● About this exercise
Reproduce the listing exactly, with no pictures in your copy.

● Data listing

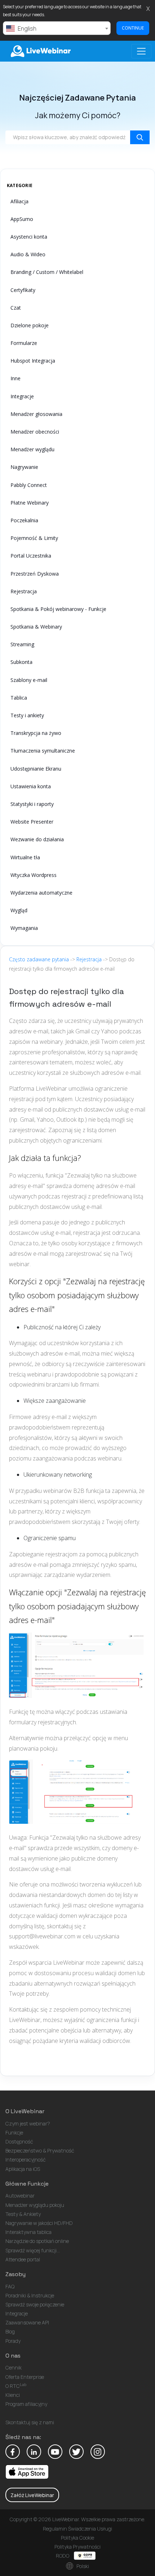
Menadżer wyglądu (32, 449)
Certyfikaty (22, 290)
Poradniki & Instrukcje (29, 2295)
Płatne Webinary (29, 502)
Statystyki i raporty (32, 804)
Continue (133, 28)
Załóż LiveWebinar (32, 2495)
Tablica (18, 697)
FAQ (9, 2286)
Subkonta (21, 662)
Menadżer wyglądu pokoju (34, 2205)
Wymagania (24, 928)
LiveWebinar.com (40, 51)
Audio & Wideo (27, 254)
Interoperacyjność (25, 2159)
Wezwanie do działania (37, 839)
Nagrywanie (24, 467)
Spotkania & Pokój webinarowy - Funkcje (58, 609)
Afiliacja (19, 201)
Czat (15, 307)
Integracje (22, 396)
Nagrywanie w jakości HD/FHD (39, 2223)
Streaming (22, 644)
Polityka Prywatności (77, 2546)
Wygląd (18, 910)
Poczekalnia (24, 520)
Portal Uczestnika (30, 555)
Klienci (12, 2394)
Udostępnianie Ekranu (35, 768)
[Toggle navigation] (141, 51)
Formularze (23, 343)
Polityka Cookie (77, 2537)
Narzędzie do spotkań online (37, 2241)
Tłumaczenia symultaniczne (42, 750)
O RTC (15, 2385)
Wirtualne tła (25, 857)
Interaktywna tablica (28, 2232)
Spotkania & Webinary (36, 626)
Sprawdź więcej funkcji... (32, 2250)
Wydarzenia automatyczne (41, 892)
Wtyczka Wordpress (33, 875)
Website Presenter (31, 821)
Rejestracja (23, 591)
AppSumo (21, 219)
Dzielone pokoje (29, 325)
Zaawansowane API (27, 2322)
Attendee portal (22, 2259)
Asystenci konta (28, 236)
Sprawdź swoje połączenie (34, 2304)
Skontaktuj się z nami (29, 2422)
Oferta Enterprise (24, 2376)
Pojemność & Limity (34, 538)
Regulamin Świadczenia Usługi (77, 2528)
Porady (13, 2340)
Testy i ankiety (27, 715)
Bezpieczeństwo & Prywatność (39, 2150)
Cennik (13, 2367)
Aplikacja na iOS (22, 2168)
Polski (82, 2566)
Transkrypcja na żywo (35, 733)
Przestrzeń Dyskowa (34, 573)
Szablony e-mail (28, 680)
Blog (10, 2331)
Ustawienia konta (30, 786)
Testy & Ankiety (23, 2214)
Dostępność (19, 2141)
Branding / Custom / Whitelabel (46, 272)
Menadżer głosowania (36, 414)
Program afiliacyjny (26, 2403)
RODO (63, 2555)
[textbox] (56, 28)
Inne (15, 378)
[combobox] (57, 28)
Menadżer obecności (34, 431)
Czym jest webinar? (27, 2123)
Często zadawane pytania (39, 959)
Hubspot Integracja (32, 360)
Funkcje (14, 2132)
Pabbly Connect (28, 485)
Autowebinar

● Exercise response
Menadżer wyglądu (32, 449)
Certyfikaty (22, 290)
Poradniki & Instrukcje (29, 2295)
Płatne Webinary (29, 502)
Statystyki i raporty (32, 804)
Continue (133, 28)
Załóż LiveWebinar (32, 2495)
Tablica (18, 697)
FAQ (9, 2286)
Subkonta (21, 662)
Menadżer wyglądu pokoju (34, 2205)
Wymagania (24, 928)
LiveWebinar.com (40, 51)
Audio & Wideo (27, 254)
Interoperacyjność (25, 2159)
Wezwanie do działania (37, 839)
Nagrywanie (24, 467)
Spotkania & Pokój webinarowy - Funkcje (58, 609)
Afiliacja (19, 201)
Czat (15, 307)
Integracje (22, 396)
Nagrywanie w jakości HD/FHD (39, 2223)
Streaming (22, 644)
Polityka Prywatności (77, 2546)
Wygląd (18, 910)
Poczekalnia (24, 520)
Portal Uczestnika (30, 555)
Klienci (12, 2394)
Udostępnianie Ekranu (35, 768)
[Toggle navigation] (141, 51)
Formularze (23, 343)
Polityka Cookie (77, 2537)
Narzędzie do spotkań online (37, 2241)
Tłumaczenia symultaniczne (42, 750)
O RTC (15, 2385)
Wirtualne tła (25, 857)
Interaktywna tablica (28, 2232)
Spotkania & Webinary (36, 626)
Sprawdź więcej funkcji... (32, 2250)
Wydarzenia automatyczne (41, 892)
Wtyczka Wordpress (33, 875)
Website Presenter (31, 821)
Rejestracja (23, 591)
AppSumo (21, 219)
Dzielone pokoje (29, 325)
Zaawansowane API (27, 2322)
Attendee portal (22, 2259)
Asystenci konta (28, 236)
Sprawdź swoje połączenie (34, 2304)
Skontaktuj się z nami (29, 2422)
Oferta Enterprise (24, 2376)
Pojemność & Limity (34, 538)
Regulamin Świadczenia Usługi (77, 2528)
Porady (13, 2340)
Testy i ankiety (27, 715)
Bezpieczeństwo & Prywatność (39, 2150)
Cennik (13, 2367)
Aplikacja na iOS (22, 2168)
Polski (82, 2566)
Transkrypcja na żywo (35, 733)
Przestrzeń Dyskowa (34, 573)
Szablony e-mail (28, 680)
Blog (10, 2331)
Ustawienia konta (30, 786)
Testy & Ankiety (23, 2214)
Dostępność (19, 2141)
Branding / Custom / Whitelabel (46, 272)
Menadżer głosowania (36, 414)
Program afiliacyjny (26, 2403)
RODO (63, 2555)
[textbox] (56, 28)
Inne (15, 378)
[combobox] (57, 28)
Menadżer obecności (34, 431)
Czym jest webinar? (27, 2123)
Często zadawane pytania (39, 959)
Hubspot Integracja (32, 360)
Funkcje (14, 2132)
Pabbly Connect (28, 485)
Autowebinar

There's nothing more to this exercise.